The women of Alfred Agache

La Gazette Drouot
Published on

A rarity on the market, the painter from Lille invites himself to Oise with this important female portrait, dated 1898 and exhibited three years later at the Carnegie Institute in Pittsburgh.

Alfred Agache (1843-1915), Portrait/Étude de femme, huile sur toile, signé et daté « 1898 », 100 x 81,5 cm.
Estimation : 40 000/60 000 €
Alfred Agache (1843-1915), Portrait/Étude de femme, huile sur toile, signé et daté « 1898 », 100 x 81,5 cm.
Estimation : 40 000/60 000 €

On the stretcher, on the back of this painting from a Bordeaux collection, an American museum label is still clearly visible : “Carnegie Institute Annual Exhibition Pittsburgh”. The institution, founded in 1895 by Andrew Carnegie (1835-1919), comprised three departments : Library, Museum of Natural History and Museum of art. As confirmed by the latter, with the help of a period photograph, this painting was present at the Carnegie Institute’s sixth annual international exhibition in 1901. The French artist, son of industrialists from Lille, also exhibited at the World’s Columbian Exposition in Chicago in 1893, winning a gold medal for his paintings Vanité and L’Annonciation. His symbolism-tinged paintings were hugely popular, both in Europe and across the Atlantic. Like this work, he specialized in female portraits, lending an enigmatic atmosphere to his models’ attitudes – here the little finger gesture, perhaps pointing to the signature or bouquet – as well as to his choice of accessories and settings: witness the composition’s wallpapered background and the single small white vase on a table, holding what might be a four-leaf clover. This dark-haired woman, with her aquiline profile and haughty bearing, appears on several other works by the artist, such as La Femme aux chardons (Woman with thistles ) at La Piscine in Roubaix, and La Diseuse de bonne aventure (The Fortune Teller), a canvas that sold for €39 ,576 at Sotheby’s New York on May 23, 1996 (127 x 50 cm).
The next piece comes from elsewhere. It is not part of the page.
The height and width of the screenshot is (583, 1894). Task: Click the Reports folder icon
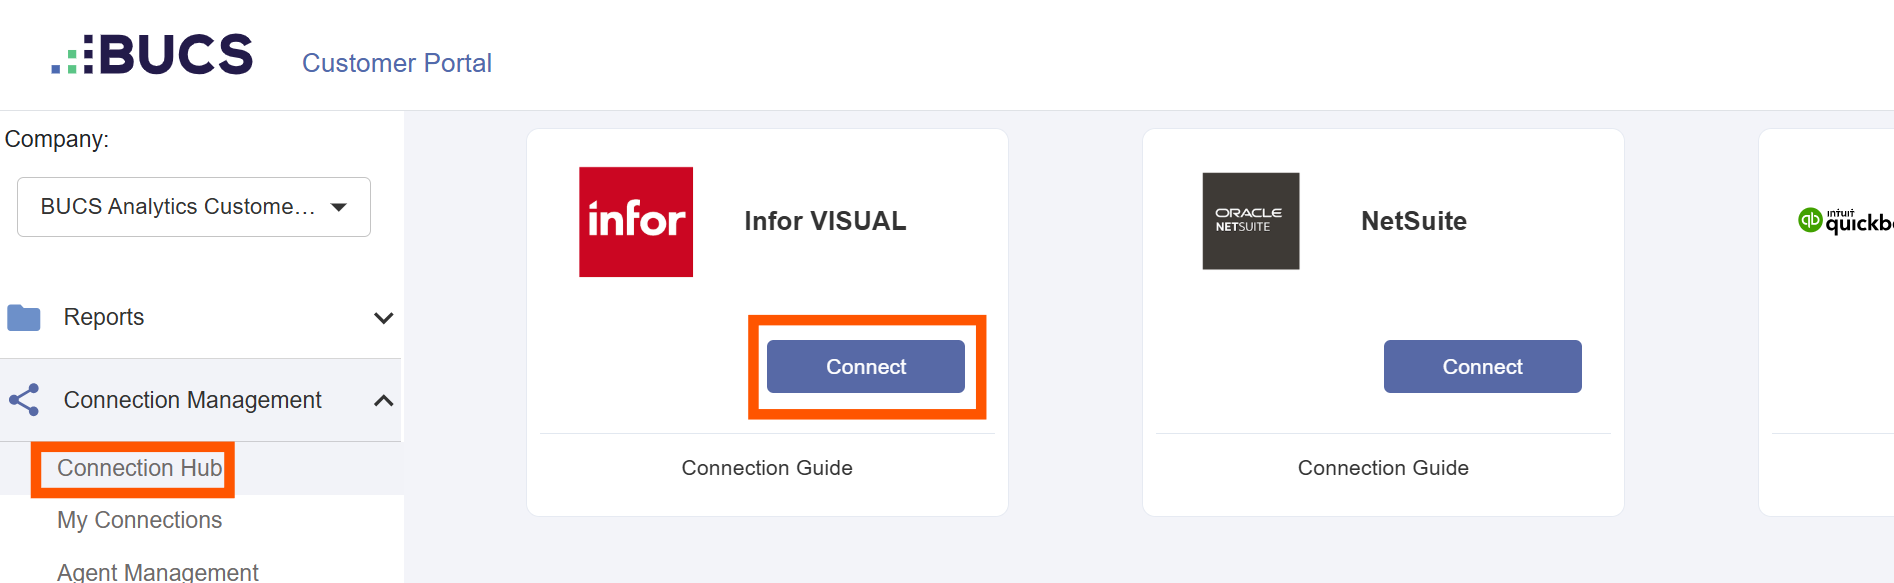click(24, 318)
It was a trip to Japan lasting over a year, begun in 1872, that decided Alfred Agache to turn to painting, abandoning music at the time. His time in Italy was particularly memorable, with the discovery of the Old Masters and the Renaissance. After graduating from the Lille academic school, he developed a consensus in his Paris studio, with smooth workmanship and classical compositions on the one hand, and Symbolist themes and references on the other, which intrigued enthusiasts of his time. Several of his paintings are in the Palais des Beaux-Arts in Lille, where he was curator in 1894 and 1895.